Moran statistic mapped at county level

LISA

Relative Risk


How to cite

This repository is a research work in progress. Please contact author (drpatelkhush@gmail.com) for details on reuse of code.

References

  1. Colorectal Cancer Statistics | How Common Is Colorectal Cancer? https://www.cancer.org/cancer/colon-rectal-cancer/about/key-statistics.html. Accessed 2 May 2021.

  2. Colorectal Cancer, United States—2007–2016 | CDC. 2020. https://www.cdc.gov/cancer/uscs/about/data-briefs/no16-colorectal-cancer-2007-2016.htm. Accessed 17 Mar 2021.

  3. Doubeni CA, Major JM, Laiyemo AO, Schootman M, Zauber AG, Hollenbeck AR, et al. Contribution of behavioral risk factors and obesity to socioeconomic differences in colorectal cancer incidence.

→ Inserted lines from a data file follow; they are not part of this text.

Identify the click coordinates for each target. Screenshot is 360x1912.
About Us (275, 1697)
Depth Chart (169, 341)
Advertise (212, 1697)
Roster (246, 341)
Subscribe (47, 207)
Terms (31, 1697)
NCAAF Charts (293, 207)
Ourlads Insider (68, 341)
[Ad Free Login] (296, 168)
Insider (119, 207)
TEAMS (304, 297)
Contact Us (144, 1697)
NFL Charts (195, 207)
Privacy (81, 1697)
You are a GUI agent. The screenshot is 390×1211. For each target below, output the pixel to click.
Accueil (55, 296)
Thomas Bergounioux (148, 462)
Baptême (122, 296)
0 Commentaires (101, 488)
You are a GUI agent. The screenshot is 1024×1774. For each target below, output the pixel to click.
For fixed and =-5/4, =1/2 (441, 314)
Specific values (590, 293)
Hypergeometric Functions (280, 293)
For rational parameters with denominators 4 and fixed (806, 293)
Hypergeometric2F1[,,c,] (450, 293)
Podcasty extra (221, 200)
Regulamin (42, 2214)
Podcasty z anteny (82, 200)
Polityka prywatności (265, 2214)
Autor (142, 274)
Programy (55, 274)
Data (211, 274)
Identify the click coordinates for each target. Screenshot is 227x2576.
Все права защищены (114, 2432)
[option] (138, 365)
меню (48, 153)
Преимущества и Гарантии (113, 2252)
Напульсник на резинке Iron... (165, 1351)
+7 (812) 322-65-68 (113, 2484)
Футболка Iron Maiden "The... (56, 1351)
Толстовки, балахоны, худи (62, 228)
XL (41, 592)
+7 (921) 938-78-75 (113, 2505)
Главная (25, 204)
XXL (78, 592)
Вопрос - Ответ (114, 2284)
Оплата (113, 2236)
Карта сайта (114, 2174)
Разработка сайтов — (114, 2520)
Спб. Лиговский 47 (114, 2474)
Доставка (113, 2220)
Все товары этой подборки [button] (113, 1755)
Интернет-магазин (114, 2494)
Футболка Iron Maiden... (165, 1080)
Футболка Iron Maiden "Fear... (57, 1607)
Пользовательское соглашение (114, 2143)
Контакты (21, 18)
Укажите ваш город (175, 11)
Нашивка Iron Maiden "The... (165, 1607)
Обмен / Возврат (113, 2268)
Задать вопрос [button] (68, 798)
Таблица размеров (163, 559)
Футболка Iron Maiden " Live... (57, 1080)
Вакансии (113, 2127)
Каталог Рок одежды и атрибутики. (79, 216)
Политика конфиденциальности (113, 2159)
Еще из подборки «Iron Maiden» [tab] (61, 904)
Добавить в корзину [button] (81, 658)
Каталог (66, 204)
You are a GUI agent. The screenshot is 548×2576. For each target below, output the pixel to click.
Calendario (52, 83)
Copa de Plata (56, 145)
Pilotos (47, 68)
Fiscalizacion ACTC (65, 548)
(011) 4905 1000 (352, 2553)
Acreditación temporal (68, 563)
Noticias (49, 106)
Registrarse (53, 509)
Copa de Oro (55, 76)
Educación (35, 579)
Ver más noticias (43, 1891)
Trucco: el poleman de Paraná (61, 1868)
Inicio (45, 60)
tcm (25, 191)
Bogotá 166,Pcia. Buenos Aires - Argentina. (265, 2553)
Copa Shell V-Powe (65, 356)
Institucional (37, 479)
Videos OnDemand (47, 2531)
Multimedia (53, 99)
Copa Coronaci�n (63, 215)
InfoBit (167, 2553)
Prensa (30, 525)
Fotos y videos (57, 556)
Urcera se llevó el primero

J Natl Cancer Inst. 2012;104:1353–62.

  4. Rodriguez N, Smith J. The Association Between Education and Colorectal Cancer Screening among United States Veterans Aged 50-75 Years Old: 286. Off J Am Coll Gastroenterol ACG. 2016;111:S134.

  5. Crookes DM, Njoku O, Rodriguez MC, Mendez EI, Jandorf L. Promoting colorectal cancer screening through group education in community-based settings. J Cancer Educ Off J Am Assoc Cancer Educ. 2014;29:296–303.